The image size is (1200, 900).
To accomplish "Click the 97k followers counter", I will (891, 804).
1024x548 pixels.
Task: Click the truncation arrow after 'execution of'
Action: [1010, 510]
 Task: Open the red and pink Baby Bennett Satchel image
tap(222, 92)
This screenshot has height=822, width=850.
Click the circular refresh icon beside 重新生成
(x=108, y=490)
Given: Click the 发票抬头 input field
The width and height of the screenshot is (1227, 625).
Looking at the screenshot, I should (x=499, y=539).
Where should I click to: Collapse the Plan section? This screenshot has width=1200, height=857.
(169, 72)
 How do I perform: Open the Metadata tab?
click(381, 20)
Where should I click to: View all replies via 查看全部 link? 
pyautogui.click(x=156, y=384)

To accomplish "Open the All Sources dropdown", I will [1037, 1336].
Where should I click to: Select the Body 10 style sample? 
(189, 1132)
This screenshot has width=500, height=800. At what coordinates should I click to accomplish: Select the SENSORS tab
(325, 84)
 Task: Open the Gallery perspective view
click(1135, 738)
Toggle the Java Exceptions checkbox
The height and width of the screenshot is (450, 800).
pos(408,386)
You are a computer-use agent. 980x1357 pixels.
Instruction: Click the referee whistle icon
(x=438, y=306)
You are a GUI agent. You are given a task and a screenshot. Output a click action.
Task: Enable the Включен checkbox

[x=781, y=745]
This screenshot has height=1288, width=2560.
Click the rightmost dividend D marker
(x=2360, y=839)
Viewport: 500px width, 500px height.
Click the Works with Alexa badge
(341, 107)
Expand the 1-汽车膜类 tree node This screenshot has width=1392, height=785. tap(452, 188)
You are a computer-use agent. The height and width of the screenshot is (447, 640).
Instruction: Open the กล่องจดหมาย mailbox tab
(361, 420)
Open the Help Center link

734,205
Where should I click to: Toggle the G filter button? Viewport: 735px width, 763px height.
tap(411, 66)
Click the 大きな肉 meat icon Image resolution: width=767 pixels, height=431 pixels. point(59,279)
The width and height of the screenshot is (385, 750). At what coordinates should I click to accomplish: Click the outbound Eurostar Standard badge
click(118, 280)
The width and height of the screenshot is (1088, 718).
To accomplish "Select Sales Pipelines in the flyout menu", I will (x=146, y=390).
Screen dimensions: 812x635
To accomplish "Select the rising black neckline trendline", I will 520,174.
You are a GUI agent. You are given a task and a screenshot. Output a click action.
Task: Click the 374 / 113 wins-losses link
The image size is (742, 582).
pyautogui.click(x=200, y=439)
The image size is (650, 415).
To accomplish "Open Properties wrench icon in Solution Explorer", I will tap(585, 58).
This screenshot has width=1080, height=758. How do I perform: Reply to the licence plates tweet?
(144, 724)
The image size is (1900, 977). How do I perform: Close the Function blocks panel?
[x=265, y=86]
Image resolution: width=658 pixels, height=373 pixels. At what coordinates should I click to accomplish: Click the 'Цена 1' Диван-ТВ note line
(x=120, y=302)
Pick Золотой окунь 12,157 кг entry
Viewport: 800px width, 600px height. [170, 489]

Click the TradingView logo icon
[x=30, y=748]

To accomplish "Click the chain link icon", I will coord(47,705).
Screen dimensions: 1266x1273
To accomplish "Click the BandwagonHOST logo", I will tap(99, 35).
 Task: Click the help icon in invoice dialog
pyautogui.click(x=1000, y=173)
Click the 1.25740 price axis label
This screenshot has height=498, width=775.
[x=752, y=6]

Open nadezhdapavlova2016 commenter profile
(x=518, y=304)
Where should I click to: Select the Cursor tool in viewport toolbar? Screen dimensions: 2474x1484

____

### Goal
Copy the lines above word for word, starting at the very first line and ending at the line that contains "Looking at the", with both of those lines included.

### Exercise response
The image size is (1200, 900).
To accomplish "Click the 97k followers counter", I will (891, 804).
1024x548 pixels.
Task: Click the truncation arrow after 'execution of'
Action: [1010, 510]
 Task: Open the red and pink Baby Bennett Satchel image
tap(222, 92)
This screenshot has height=822, width=850.
Click the circular refresh icon beside 重新生成
(x=108, y=490)
Given: Click the 发票抬头 input field
The width and height of the screenshot is (1227, 625).
Looking at the screenshot, I should (x=499, y=539).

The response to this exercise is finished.